November 2016 issue
To include updates about your project in the next edition of this newsletter, add it to the list of projects if it meets the criteria.
Welcome to the inaugural edition of the freeculture.org newsletter. It is intended to collect information about projects consistent with the vision of free culture realized by projects like Wikipedia and OpenStreetMap: a world where people can freely share in art and knowledge, entertainment and wisdom.
In this first edition, we're bringing you updates related to four projects: Common Search (a libre/nonprofit search engine), lib.reviews (a libre/nonprofit review database), freeyourstuff.cc (a tool to liberate data from proprietary websites), and Snowdrift (a libre/nonprofit platform for funding public goods).
If you're working on a project that could be relevant to the next edition, please join our wiki and add it, here: http://wiki.freeculture.org/Projects
A nonprofit search engine for the web
We are continuing to focus on reaching out to potential new contributors.

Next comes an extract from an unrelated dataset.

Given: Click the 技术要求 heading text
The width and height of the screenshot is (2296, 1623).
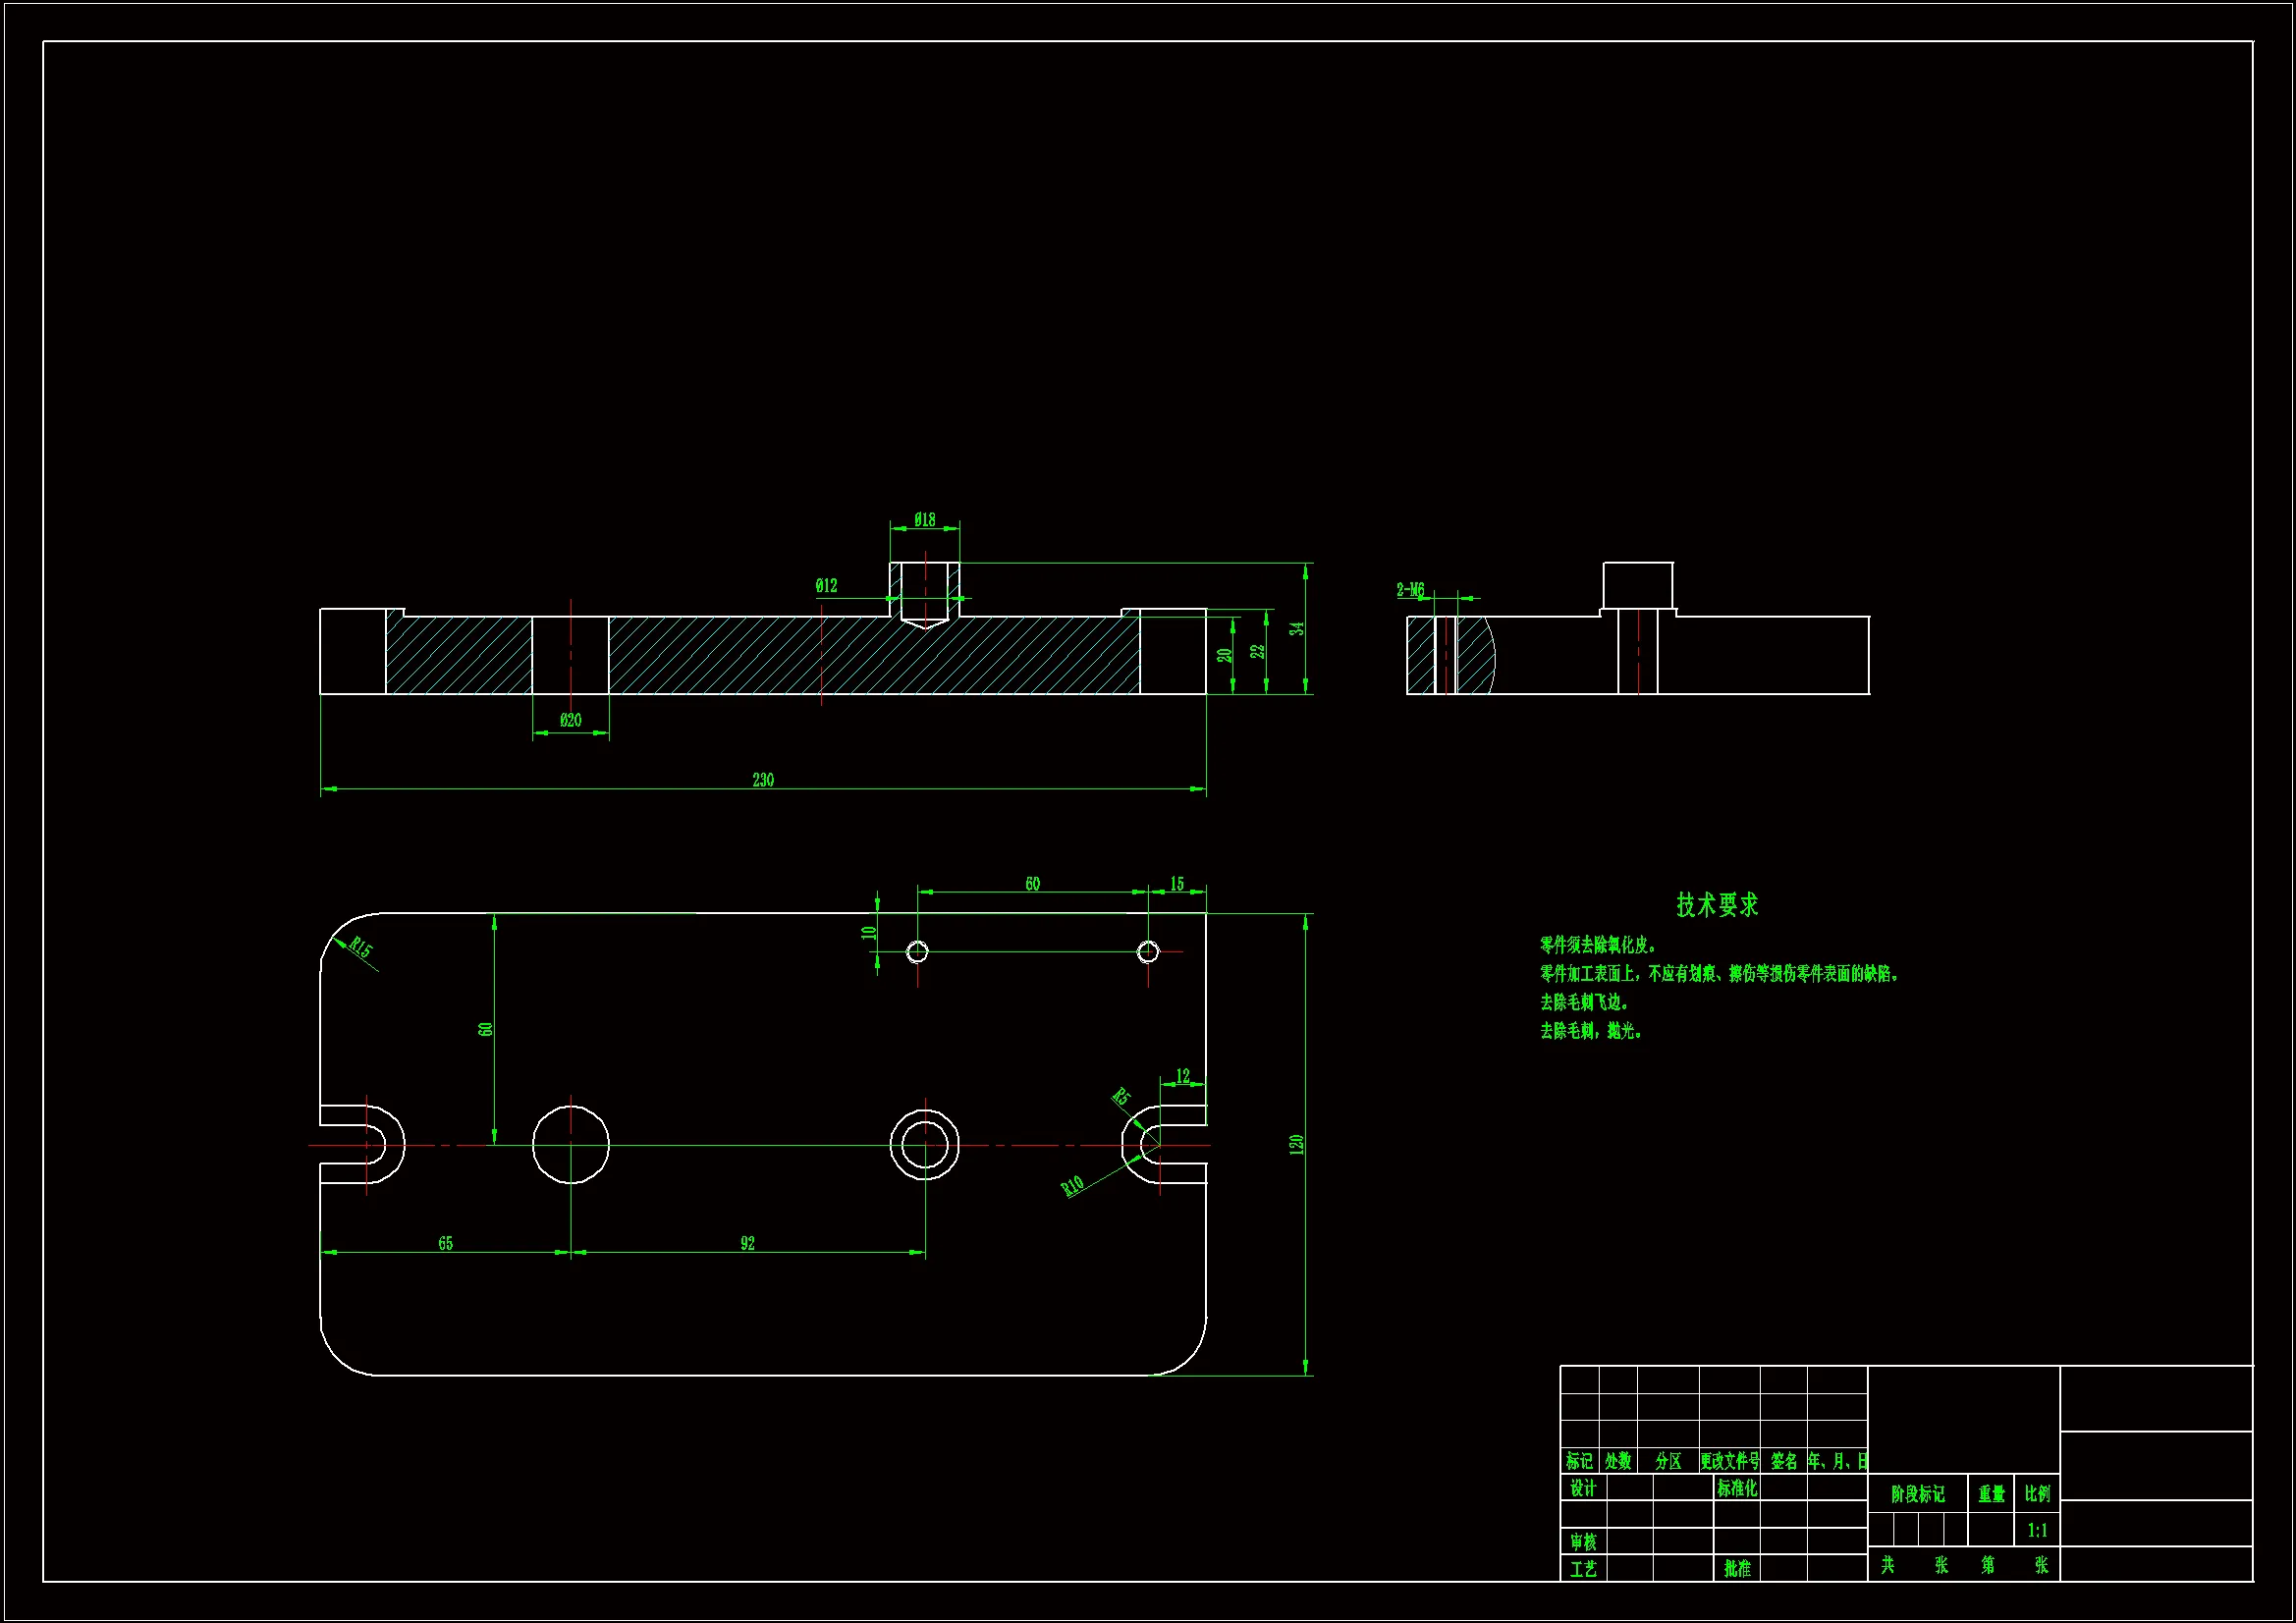Looking at the screenshot, I should [1716, 905].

In October, we organized a 2-day sprint at https://2016.pycon.fr/ that resulted in 3 pull requests. We spotted a few improvements to be made in the documentation but we saw that new contributors can already be onboarded in less than 2 hours, thanks to our Docker images and tutorials: https://about.commonsearch.org/contributing
Our founder Sylvain will do 2 talks at the Apache Big Data conference on November 15 in Seville, Spain. The first will be on Common Search itself, while the second will be focused on open rankings and Spark. http://events.linuxfoundation.org/events/apache-big-data-europe
A content liberation tool for supported websites
As of November 2016, in addition to previously supported sites (Yelp, IMDB, Amazon.com, TripAdvisor, Goodreads, Quora), you can now download your reviews from the following international versions of Amazon.com: Australia, Brazil, Canada, Germany, France, Spain, India, Italy, Mexico, Netherlands, UK.

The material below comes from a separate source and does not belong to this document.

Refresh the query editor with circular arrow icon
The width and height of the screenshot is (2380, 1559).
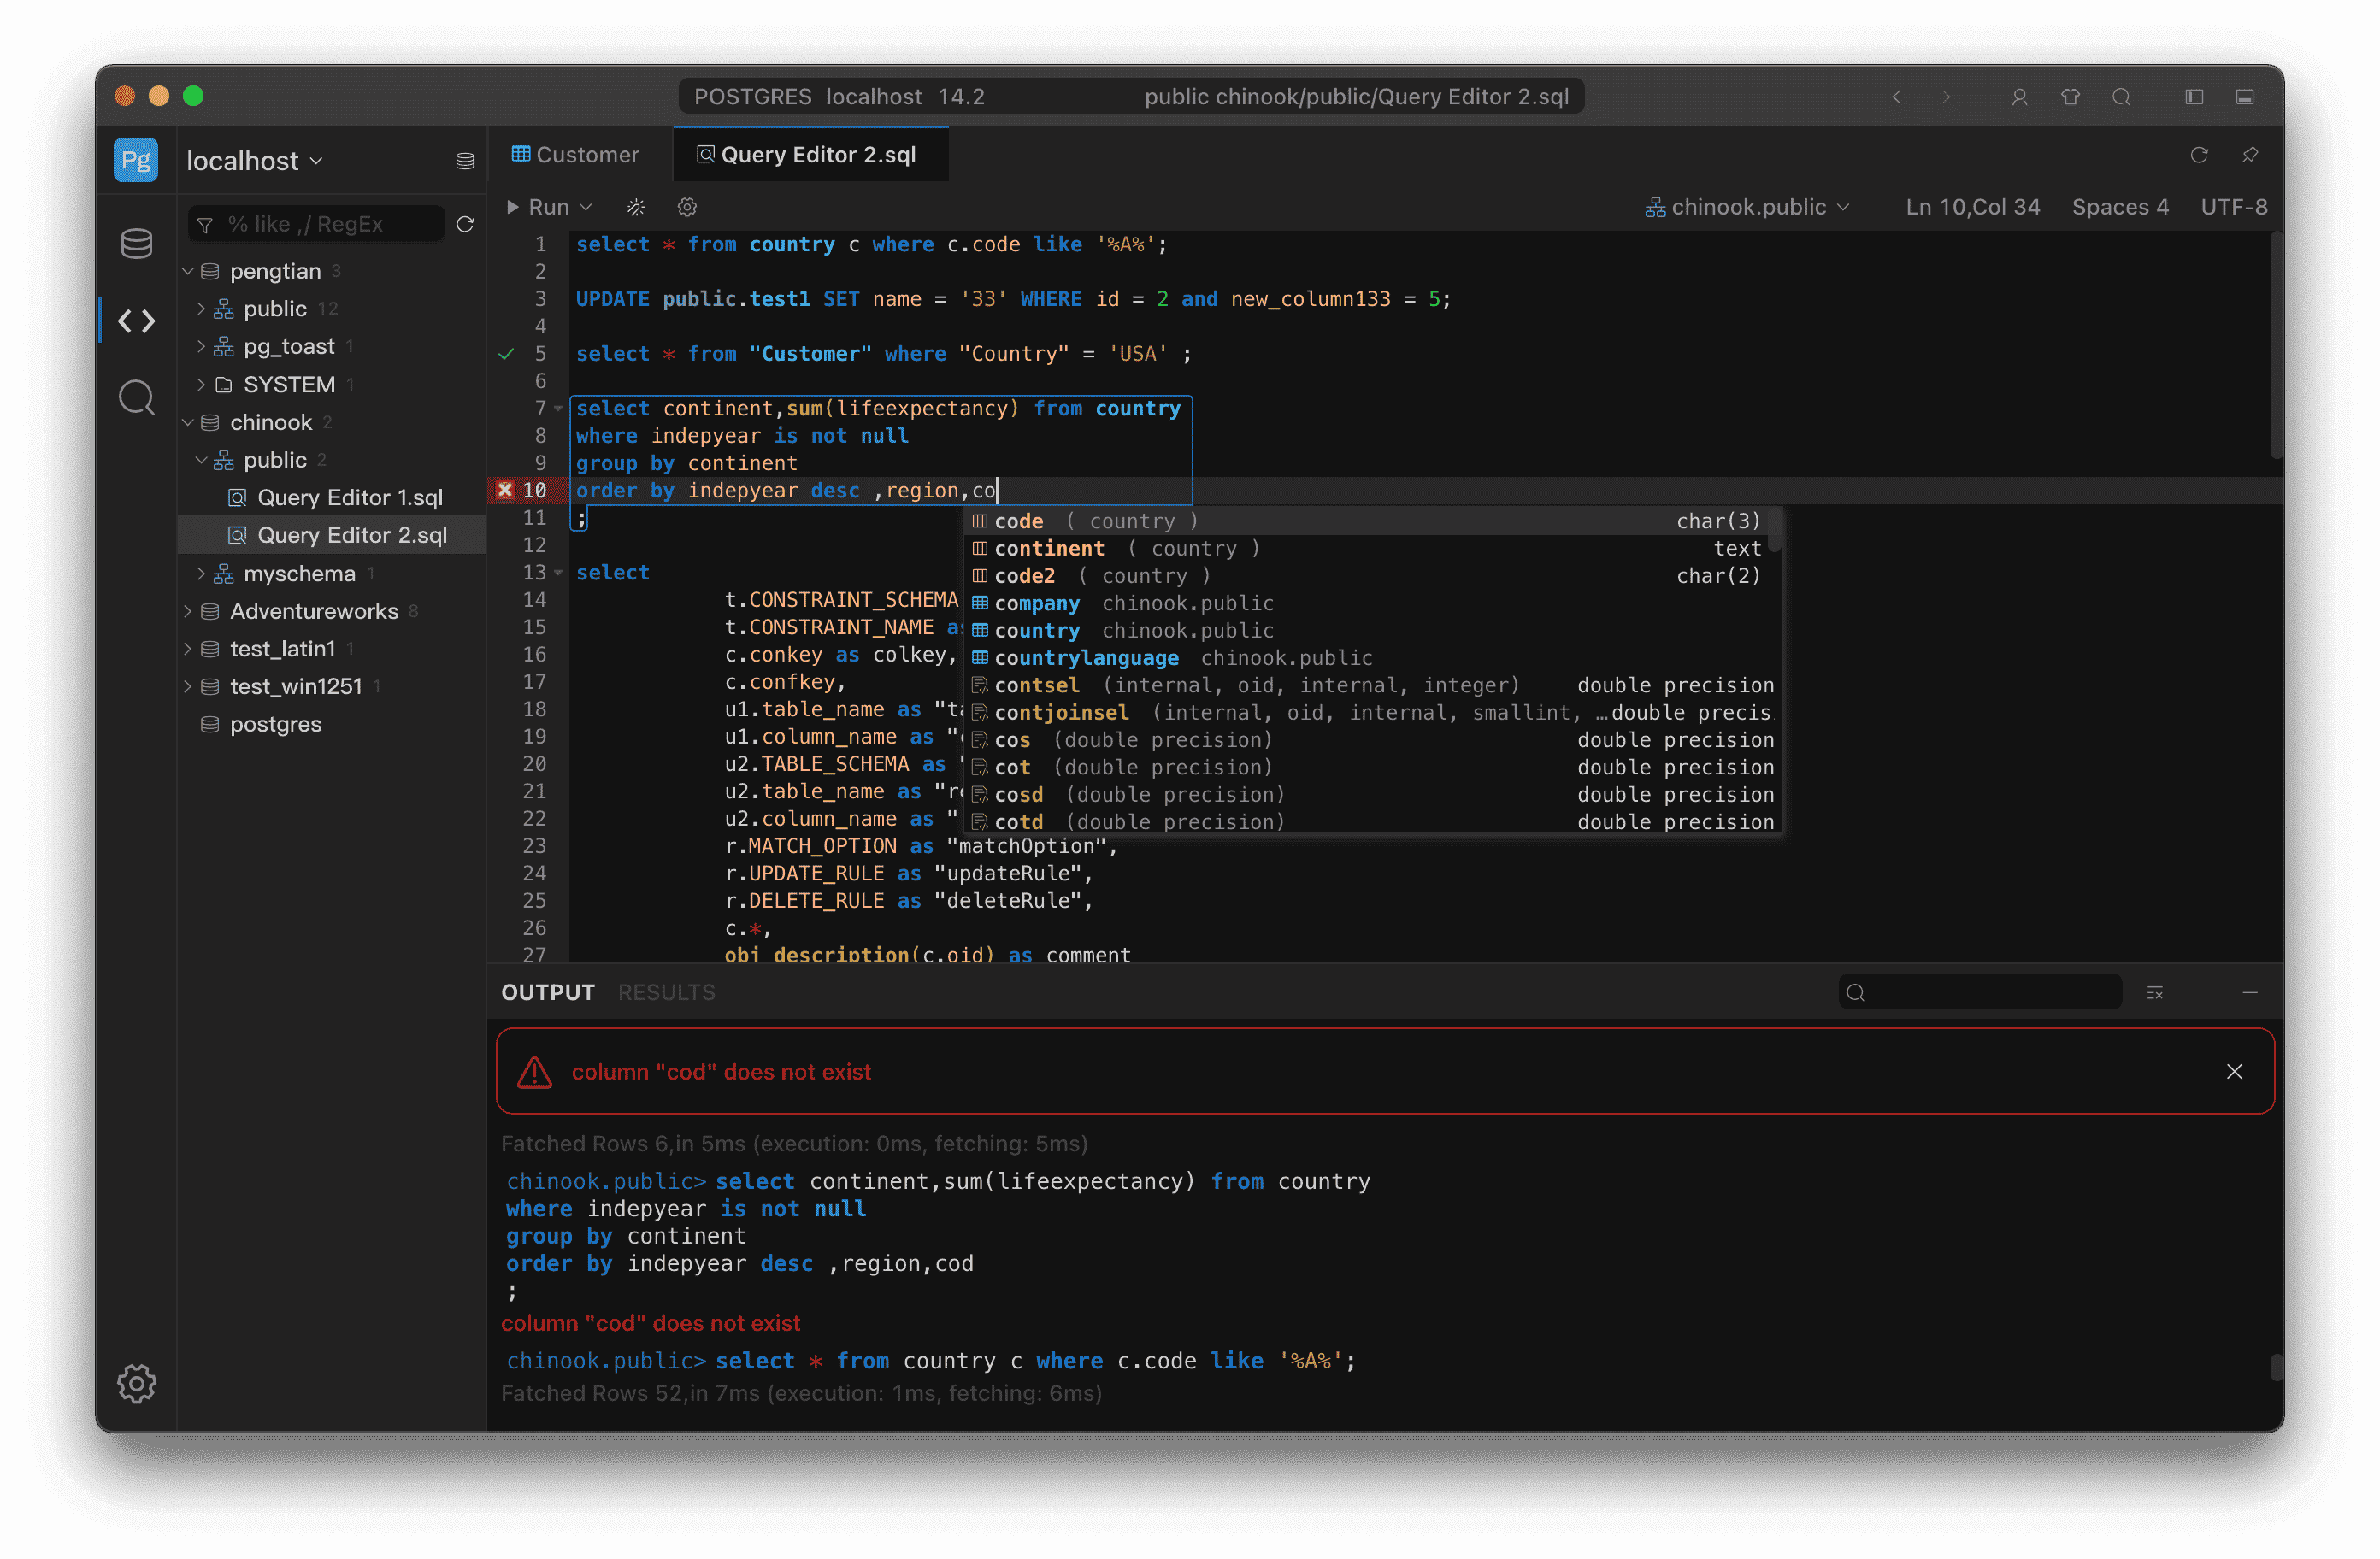pyautogui.click(x=2200, y=155)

A community for free and open reviews of absolutely anything
A few days ago, we released a new screencast that demonstrates some of our recently added functionality: https://www.youtube.com/watch?v=wjUasbFfCbU or https://lib.reviews/static/uploads/screencast2.webm
Most importantly, lib.reviews is now localized on TranslateWiki.net, and we've already enabled Bengali, Esperanto, Spanish, French, Macedonian, Brazilian and European Portuguese, Swedish, and Simplified Chinese, in addition to English and German. If you want to help with translations, please see: https://lib.reviews/team/6bfc0390-e218-4cb7-a446-2046cb886435/post/013b873d-7f3e-4cd5-9d88-ce6c37482c73
lib.reviews now lets you upload media files to illustrate review subjects, and you can associate your reviews with teams to collaborate with others and make them discoverable. We've also added Atom feeds for the list of all reviews, all reviews by a user, all reviews by a team, and all reviews of a given subject.

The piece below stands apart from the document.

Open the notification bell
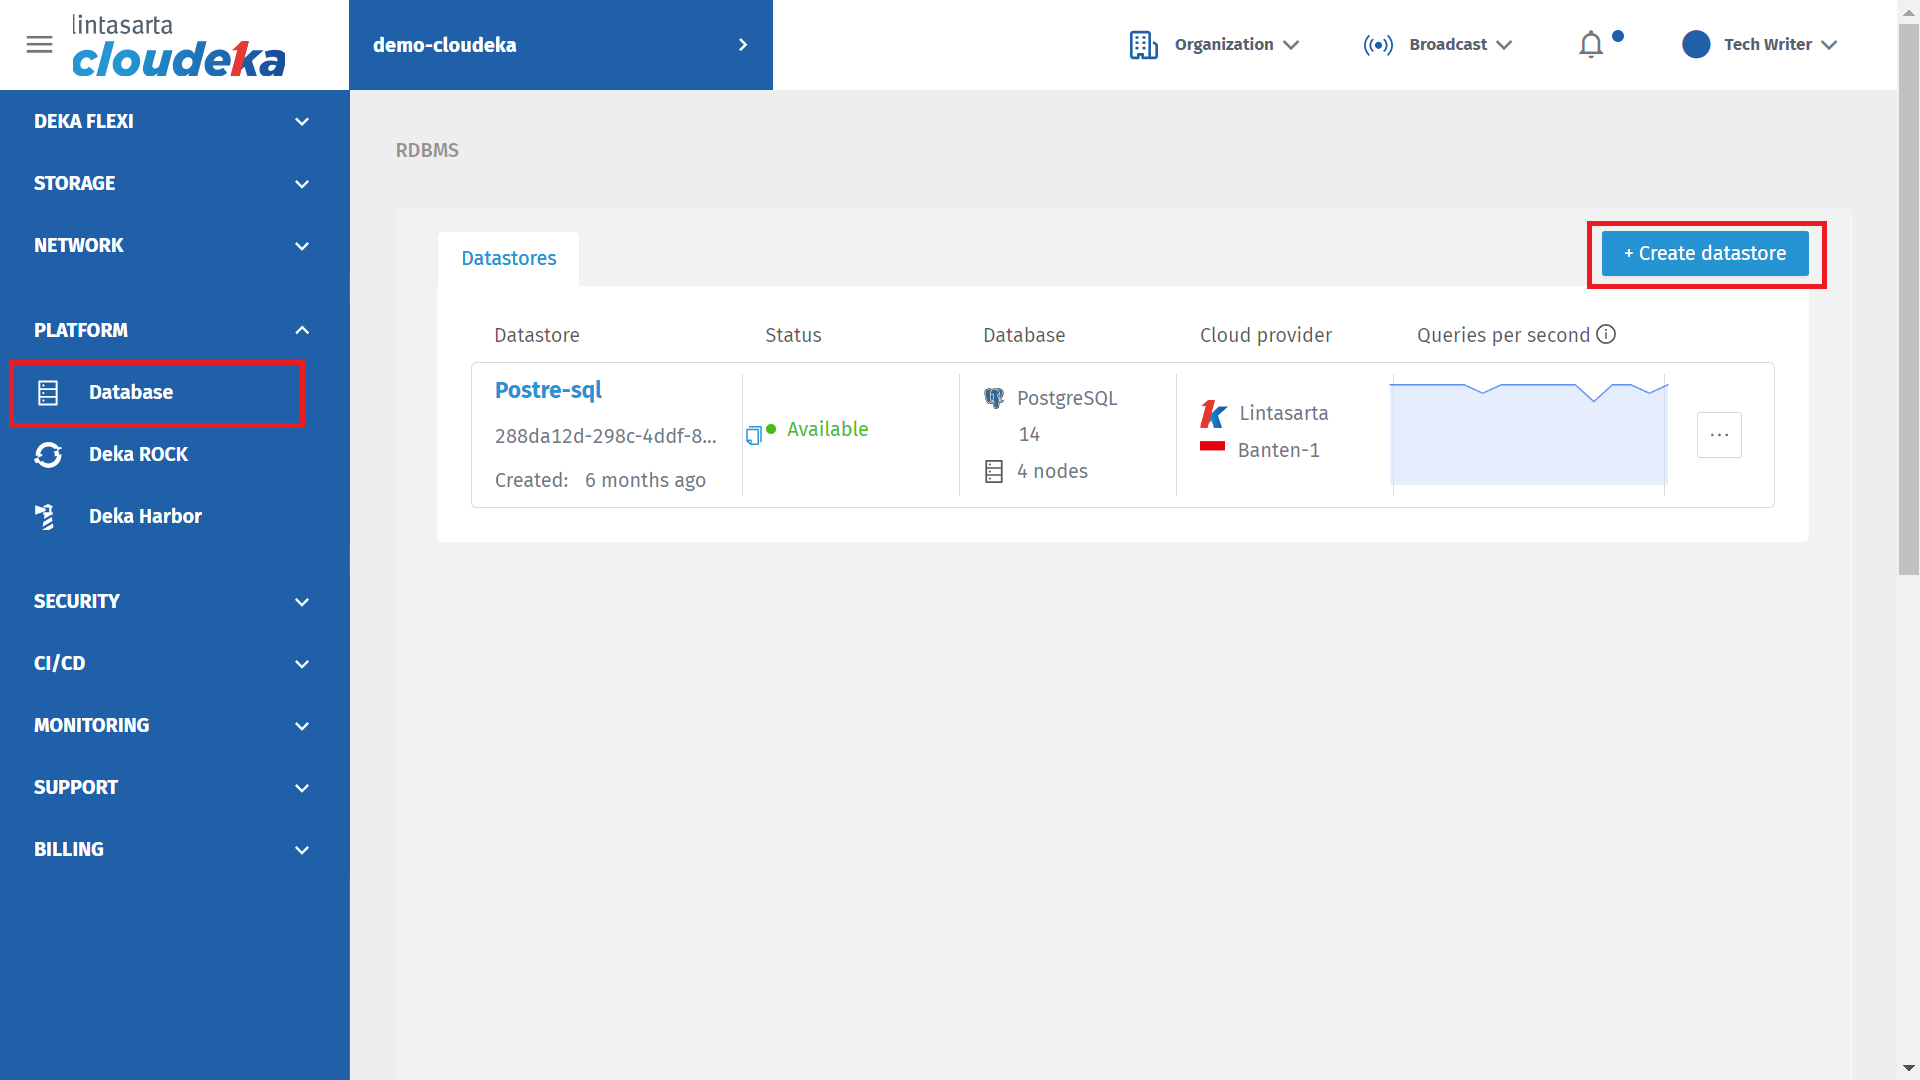The width and height of the screenshot is (1920, 1080). 1591,45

Add this URL to your favorite feed reader to keep up with development: https://lib.reviews/team/6bfc0390-e218-4cb7-a446-2046cb886435/blog
Crowdmatching for public goods
Though struggling with personal life distractions from the nearly-all-volunteer team, work has progressed to the point where the first usable version of the system is slated to launch this month! While not covering the fully working system as planned, the intitial launch will be a real-world, real money donation system for the site itself. Once any issues are worked out, and with adequate success, the next stage into the future will include opening the system up to other projects and thus operating as a full platform finally.
We have embraced the new term "crowdmatching" to describe the novel network-effect-driven many-to-many matching pledge at the core of the system. The new slogan for the site is "crowdmatching for public goods". The latter term, "public goods", clarifies the scope of our focus: all those projects that are non-rivalrous and non-exclusive. Of course, that means no special rights are exclusive (such as commercial rights or redistribution rights). Of course, we also focus on long-term, ongoing projects over one-off things, but we didn't want to worry about capturing that in the slogan.
The live site has been stagnant for months as we stripped out all sorts of useful but incomplete functionality that was stretching our resources too thin. The new functional launch will also coincide with the deployment of our stripped down site. Much work will then be needed to finish replacing the functionality (move to Discourse for discussions, for example), but we already have a working CiviCRM instance, mailing lists at https://lists.snowdrift.coop, GitLab running at https://git.snowdrift.coop/sd/, an updated wiki running Gitit at https://wiki.snowdrift.coop/ with a new format for our overview articles at https://wiki.snowdrift.coop/about, and project management at https://tree.taiga.io/project/snowdrift/. Getting everything up to date is one of the next challenges.
A few members of the Snowdrift.coop team will be at SeaGL this month, around which we plan to announce the launch of the new functional site!